For numerical computations for correspondences optimization, we need to convert binary segmentations to a continuous-valued image that satisfies the following requirements.

• reflect the shape's surface (i.e., foreground-background) interface
• provide a signal for the particle to snap (move back) to the surface in case particles gets off the surface during optimization, which is a typical scenario when using gradient descent based optimization

An antialiased segmentation satisfies the first two requirements. However, if a particles leaves the surface (i.e., the zero-level set) during model optimization, which is typical in gradient descent based optimization, it would be challenging to snap it back to the surface.

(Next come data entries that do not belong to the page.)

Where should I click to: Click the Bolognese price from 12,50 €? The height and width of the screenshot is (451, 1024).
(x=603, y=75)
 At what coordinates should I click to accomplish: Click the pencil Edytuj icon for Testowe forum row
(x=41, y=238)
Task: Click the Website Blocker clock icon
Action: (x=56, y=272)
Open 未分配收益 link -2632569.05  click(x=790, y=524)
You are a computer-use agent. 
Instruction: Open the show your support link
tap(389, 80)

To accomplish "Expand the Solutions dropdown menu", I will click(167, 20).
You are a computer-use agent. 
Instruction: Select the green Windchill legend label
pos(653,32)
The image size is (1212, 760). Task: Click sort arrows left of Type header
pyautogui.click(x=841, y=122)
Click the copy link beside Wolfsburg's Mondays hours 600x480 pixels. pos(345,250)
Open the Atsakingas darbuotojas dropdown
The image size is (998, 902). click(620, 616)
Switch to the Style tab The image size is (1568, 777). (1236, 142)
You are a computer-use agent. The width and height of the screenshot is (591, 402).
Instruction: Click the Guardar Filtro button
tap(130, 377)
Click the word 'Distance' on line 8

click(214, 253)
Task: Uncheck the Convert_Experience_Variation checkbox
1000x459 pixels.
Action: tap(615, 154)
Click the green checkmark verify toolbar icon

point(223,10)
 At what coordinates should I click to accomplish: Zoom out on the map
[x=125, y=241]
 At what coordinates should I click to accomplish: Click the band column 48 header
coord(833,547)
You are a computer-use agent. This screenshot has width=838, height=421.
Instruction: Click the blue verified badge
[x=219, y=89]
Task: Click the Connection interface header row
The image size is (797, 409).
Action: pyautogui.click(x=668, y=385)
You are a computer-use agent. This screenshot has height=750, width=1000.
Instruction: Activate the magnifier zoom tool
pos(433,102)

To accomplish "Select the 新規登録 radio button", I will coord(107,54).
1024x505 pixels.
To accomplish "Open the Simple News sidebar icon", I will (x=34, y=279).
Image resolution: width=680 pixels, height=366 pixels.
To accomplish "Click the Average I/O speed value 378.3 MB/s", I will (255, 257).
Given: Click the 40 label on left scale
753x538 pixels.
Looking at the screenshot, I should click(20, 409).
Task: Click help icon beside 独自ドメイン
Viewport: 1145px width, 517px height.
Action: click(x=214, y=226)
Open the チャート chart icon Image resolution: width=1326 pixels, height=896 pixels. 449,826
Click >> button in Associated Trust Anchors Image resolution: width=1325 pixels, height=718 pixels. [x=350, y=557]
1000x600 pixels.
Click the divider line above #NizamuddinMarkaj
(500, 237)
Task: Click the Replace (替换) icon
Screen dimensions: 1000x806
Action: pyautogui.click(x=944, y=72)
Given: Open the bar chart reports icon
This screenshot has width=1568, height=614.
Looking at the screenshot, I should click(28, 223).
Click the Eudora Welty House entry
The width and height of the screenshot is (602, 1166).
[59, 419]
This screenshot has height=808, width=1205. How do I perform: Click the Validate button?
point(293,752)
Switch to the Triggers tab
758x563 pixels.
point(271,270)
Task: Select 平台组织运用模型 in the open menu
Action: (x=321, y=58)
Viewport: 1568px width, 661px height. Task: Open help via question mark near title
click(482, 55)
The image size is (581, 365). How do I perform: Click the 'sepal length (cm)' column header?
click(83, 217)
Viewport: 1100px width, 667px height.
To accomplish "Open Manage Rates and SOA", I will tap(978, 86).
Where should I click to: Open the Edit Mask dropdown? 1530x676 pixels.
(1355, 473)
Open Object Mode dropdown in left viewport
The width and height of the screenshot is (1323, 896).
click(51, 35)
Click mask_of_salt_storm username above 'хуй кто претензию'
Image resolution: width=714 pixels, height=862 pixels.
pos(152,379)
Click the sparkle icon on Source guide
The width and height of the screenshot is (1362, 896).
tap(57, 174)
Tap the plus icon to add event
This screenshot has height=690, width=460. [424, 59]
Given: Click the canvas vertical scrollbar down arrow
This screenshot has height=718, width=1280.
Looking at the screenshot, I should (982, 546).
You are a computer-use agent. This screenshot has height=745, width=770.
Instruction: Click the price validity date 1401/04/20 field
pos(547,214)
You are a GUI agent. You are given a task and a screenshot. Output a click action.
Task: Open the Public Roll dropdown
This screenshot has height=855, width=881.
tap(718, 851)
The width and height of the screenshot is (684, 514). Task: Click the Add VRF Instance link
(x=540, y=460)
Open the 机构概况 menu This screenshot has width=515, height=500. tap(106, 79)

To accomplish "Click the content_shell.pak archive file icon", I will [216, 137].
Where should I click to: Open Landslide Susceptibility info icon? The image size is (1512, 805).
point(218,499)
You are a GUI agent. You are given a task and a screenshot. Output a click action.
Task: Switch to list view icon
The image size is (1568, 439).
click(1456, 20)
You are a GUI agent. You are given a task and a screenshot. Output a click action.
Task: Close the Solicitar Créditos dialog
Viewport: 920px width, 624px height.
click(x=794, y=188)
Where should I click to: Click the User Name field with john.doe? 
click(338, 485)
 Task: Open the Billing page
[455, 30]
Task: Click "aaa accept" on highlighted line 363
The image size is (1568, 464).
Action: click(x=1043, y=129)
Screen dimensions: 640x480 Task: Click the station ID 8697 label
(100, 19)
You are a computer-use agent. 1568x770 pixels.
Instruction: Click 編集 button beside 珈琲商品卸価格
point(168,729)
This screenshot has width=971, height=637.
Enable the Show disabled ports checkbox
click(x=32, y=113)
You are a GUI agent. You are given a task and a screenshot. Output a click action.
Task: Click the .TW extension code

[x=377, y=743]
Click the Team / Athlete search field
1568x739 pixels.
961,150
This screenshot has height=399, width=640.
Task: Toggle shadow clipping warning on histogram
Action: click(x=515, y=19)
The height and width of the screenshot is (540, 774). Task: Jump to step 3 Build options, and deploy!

A representation that satisfies all the requirements is the signed distance transform.

• A signed distance transform assigns to each voxel the physical distance to the closest point on the surface (i.e., the minimum distance from that voxel to nearest voxel on the foreground-background interface).
• The sign is used to indicate whether that voxel is inside or outside the foreground object.
• The zero-level set (zero-distance to the surface) indicates the foreground-background interface (i.e., the shape's surface).
• The gradient of a signed distance transform at a voxels indicates what direction to move in from that voxels to most rapidly increase the value of this distance. Hence, we can use the negative of this gradient as a signal to move a particle back to the surface.

The computeDT API needs an iso_value that defines the foreground-background interface. To create a smoother interface, we first antialias the segmentation then compute the distance transform at the zero-level set. We then need to smooth the DT as it will have some remaining aliasing effect of binarization.

So the steps are:

• antialias the binary segmentation to convert it to a smooth continuous-valued image
• computeDT: Compute distance transform
• gaussianBlur: Apply smoothing by convolving the image with a 3D gaussian filter with a given sigma (in physical coordinates)
• Save the distance transform

iso_value = 0
sigma     = 1.3

shape_seg = sw.Image(in_shape_filename)

shape_seg.antialias(antialias_iterations)
.computeDT(iso_value)
.gaussianBlur(sigma)
.write(out_shape_filename)


Gaussian blur with a small sigma. Note aliasing left-overs!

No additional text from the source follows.